-------- Data listing --------

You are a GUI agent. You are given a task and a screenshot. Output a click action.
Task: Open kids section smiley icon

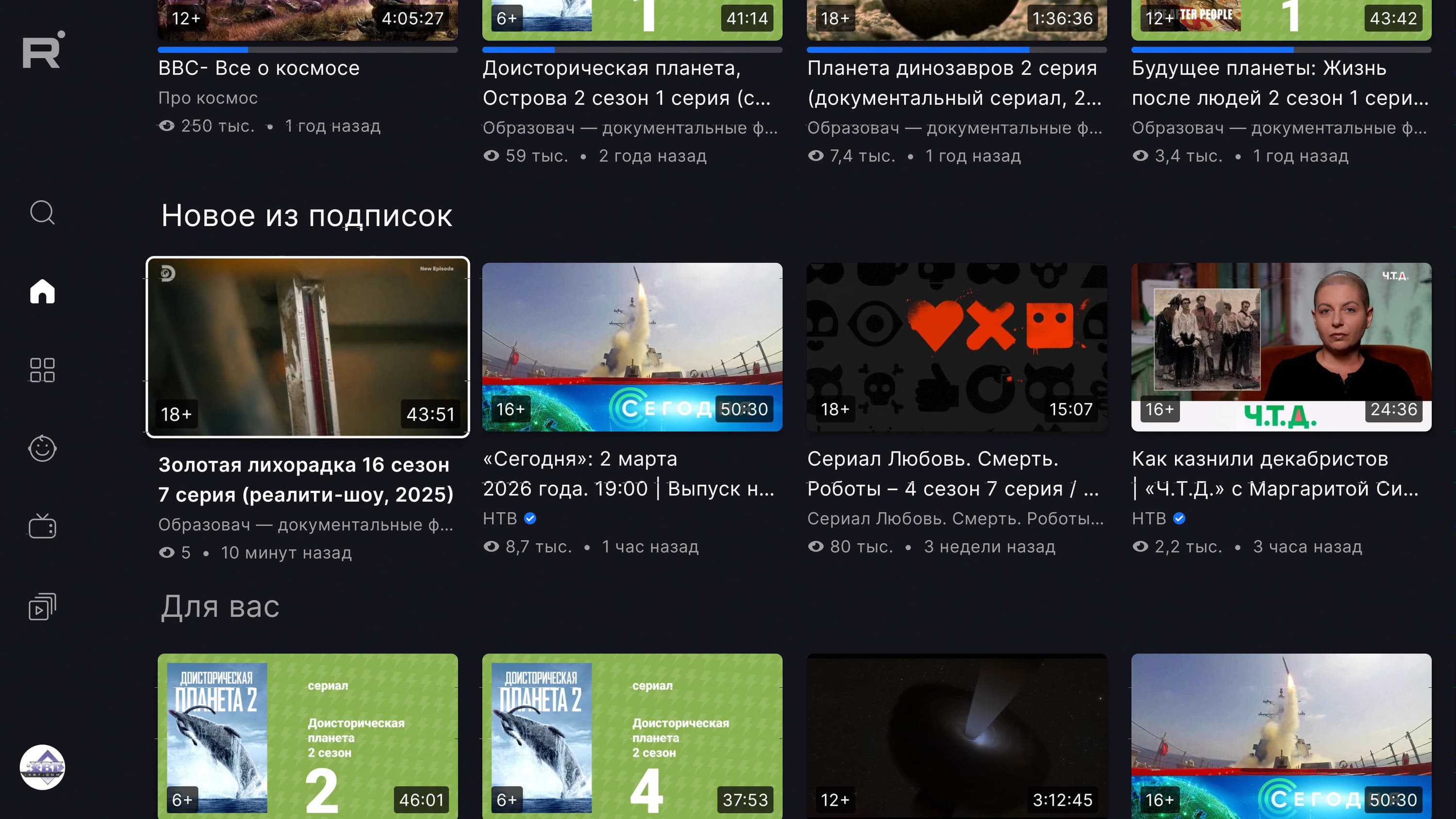[42, 449]
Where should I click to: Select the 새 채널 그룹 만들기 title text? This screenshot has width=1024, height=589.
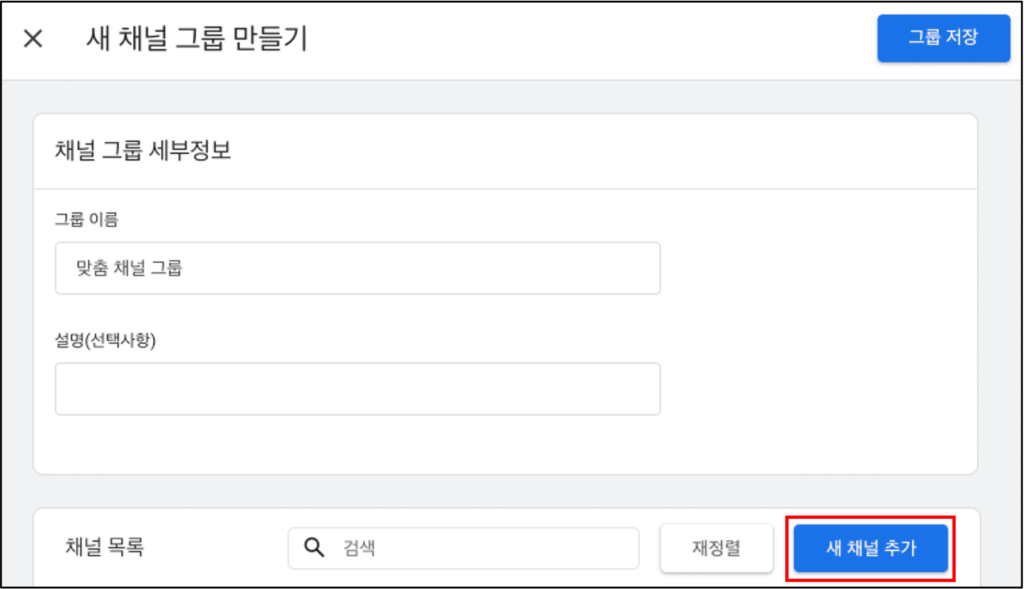point(197,39)
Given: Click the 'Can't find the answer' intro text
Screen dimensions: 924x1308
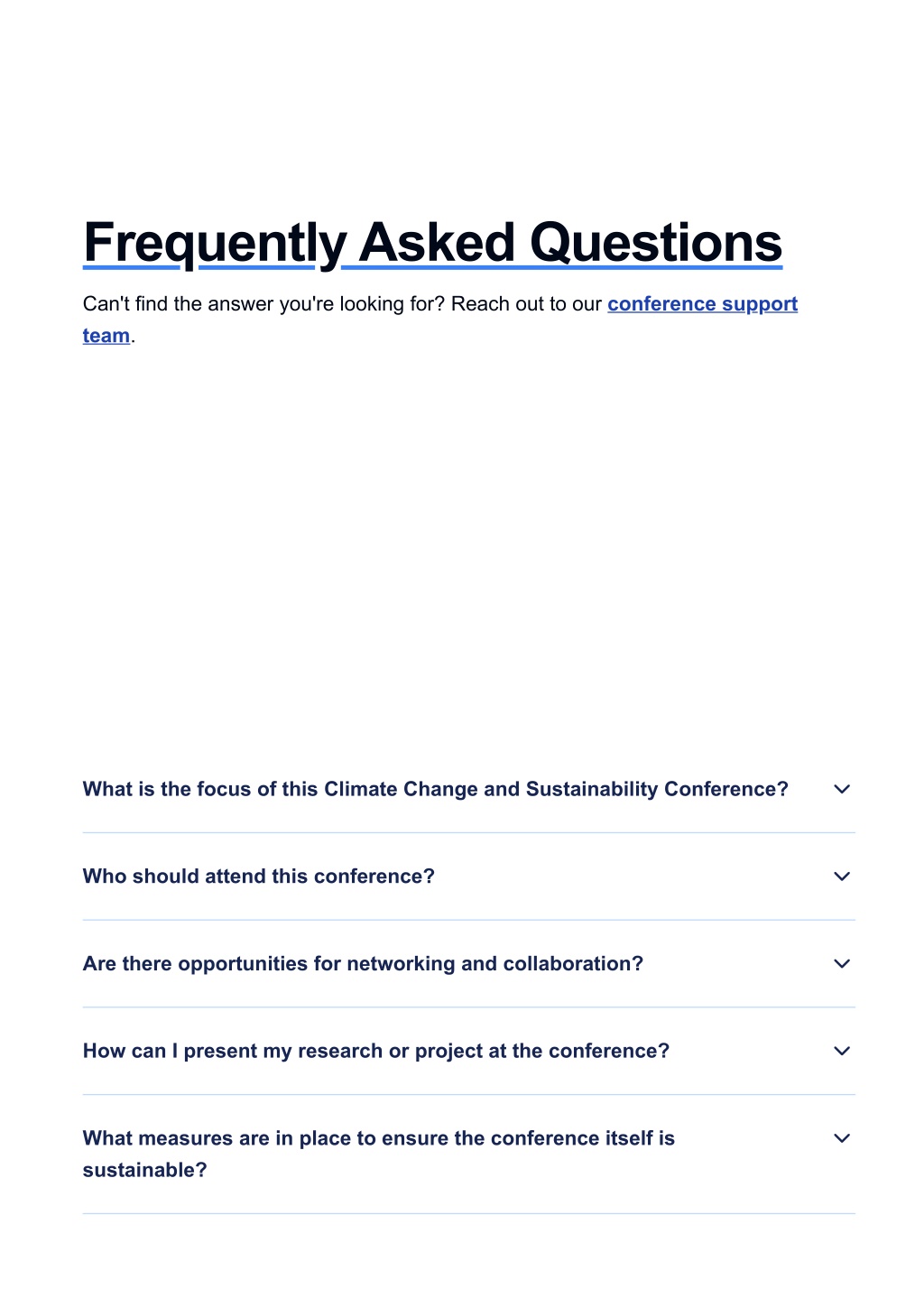Looking at the screenshot, I should click(x=264, y=304).
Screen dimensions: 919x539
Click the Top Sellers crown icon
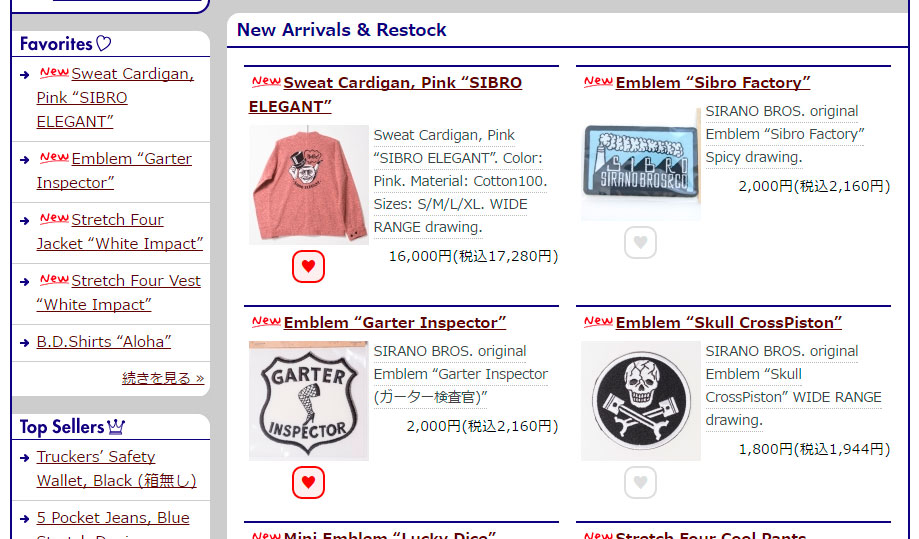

--------

Given exercise: Please render every line of the records above as a JSON list of strings, one string per line, skipping blank lines and leaving the pictures out.

Exercise result:
[
  "You are a GUI agent. You are given a task and a screenshot. Output a click action.",
  "Task: Open kids section smiley icon",
  "[42, 449]",
  "Where should I click to: Select the 새 채널 그룹 만들기 title text? This screenshot has width=1024, height=589.",
  "point(197,39)",
  "Given: Click the 'Can't find the answer' intro text",
  "Screen dimensions: 924x1308",
  "Looking at the screenshot, I should click(x=264, y=304).",
  "Screen dimensions: 919x539",
  "Click the Top Sellers crown icon"
]